Abu Dhabi, UAEFriday 22 November 2019

Rule of law must prevail in Pakistan

Caution should be used in pursuing those who are attacking the country from within
Supporters of Pakistani political and Islamic party Jammat-e-Islami pray for the victims of the Peshawar school massacre. (Aamir Qureshi / AFP)
Supporters of Pakistani political and Islamic party Jammat-e-Islami pray for the victims of the Peshawar school massacre. (Aamir Qureshi / AFP)

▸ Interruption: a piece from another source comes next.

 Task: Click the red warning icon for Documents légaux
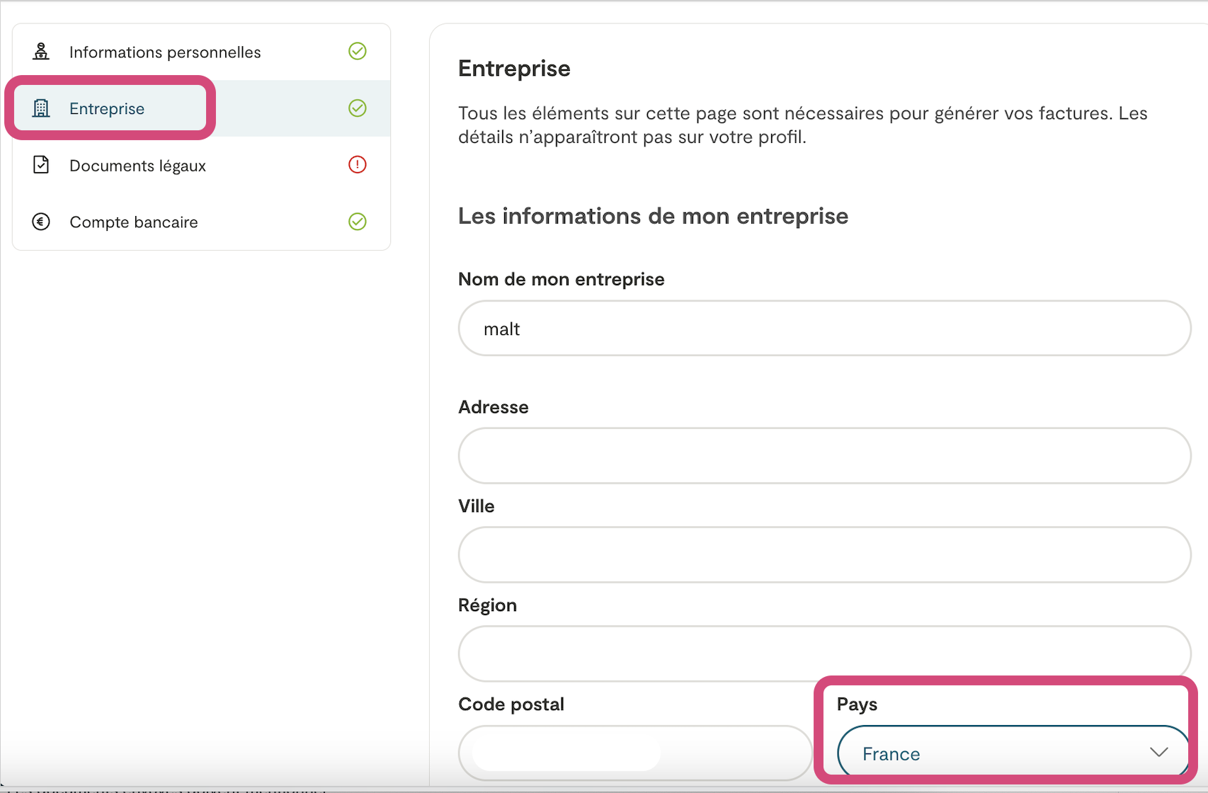358,165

Pakistan’s response to the killing of 134 children and 18 adults at a Peshawar school two weeks ago has been swift and deadly. In the past few days, its military has killed a Taliban commander blamed for the school attack and has unleashed air strikes and a ground offensive in the Orakzai and Khyber tribal districts near the Afghan border, which claimed the lives of at least 55 suspected militants. Prime minister Nawaz Sharif has vowed to eliminate terrorism, and while Pakistan is right to target those who have visited death and destruction on the innocent, it should do so with caution.

Despite being weakened by a sustained army offensive, the Tehreek-e-Taliban remains a real and present danger to Pakistan. With the right will and resources, it can be defeated – along with its poisonous ideology that would prevent girls from being educated, women from working or engaging in public life and children from being vaccinated against the preventable scourge of polio.

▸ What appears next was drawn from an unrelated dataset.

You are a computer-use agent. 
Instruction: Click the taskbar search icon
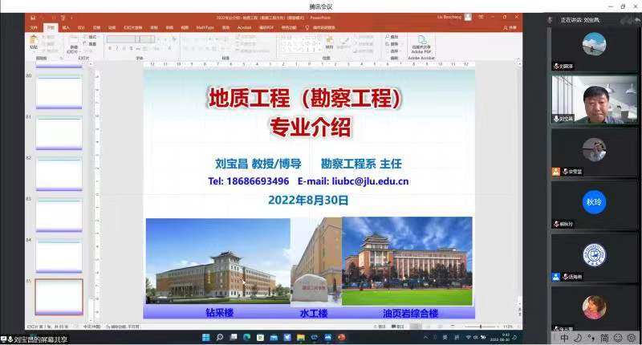tap(219, 335)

The Peshawar school massacre has been described as Pakistan’s “September 11 moment” – a defining act of terror that has galvanised a nation. But it is important that Pakistan learn the lessons of America’s response to the 2001 attacks. It must have a clear strategy that precisely targets those who perpetrate and support criminal acts. The rule of law, which has been greatly diminished in Pakistan in recent years, must be applied and must be seen to apply. In addition to military strikes where necessary, the authorities should make arrests – including pursuing the court warrant against the hate preacher Maulana Abdul Aziz.

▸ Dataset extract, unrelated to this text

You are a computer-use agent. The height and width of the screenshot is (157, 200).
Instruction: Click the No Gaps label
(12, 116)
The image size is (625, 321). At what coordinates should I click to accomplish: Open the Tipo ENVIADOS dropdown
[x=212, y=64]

According to some accounts, the attack in Peshawar was an act of desperation by a group that was already on the run. Offenders must be brought to justice, but the official action must be measured. Any missteps, “collateral damage” or overreach of the kind that characterised the United States’s decade of war in Iraq and Afghanistan will risk turning the tide of public opinion and thwarting Mr Sharif’s stated aim of ridding Pakistan of terror from within.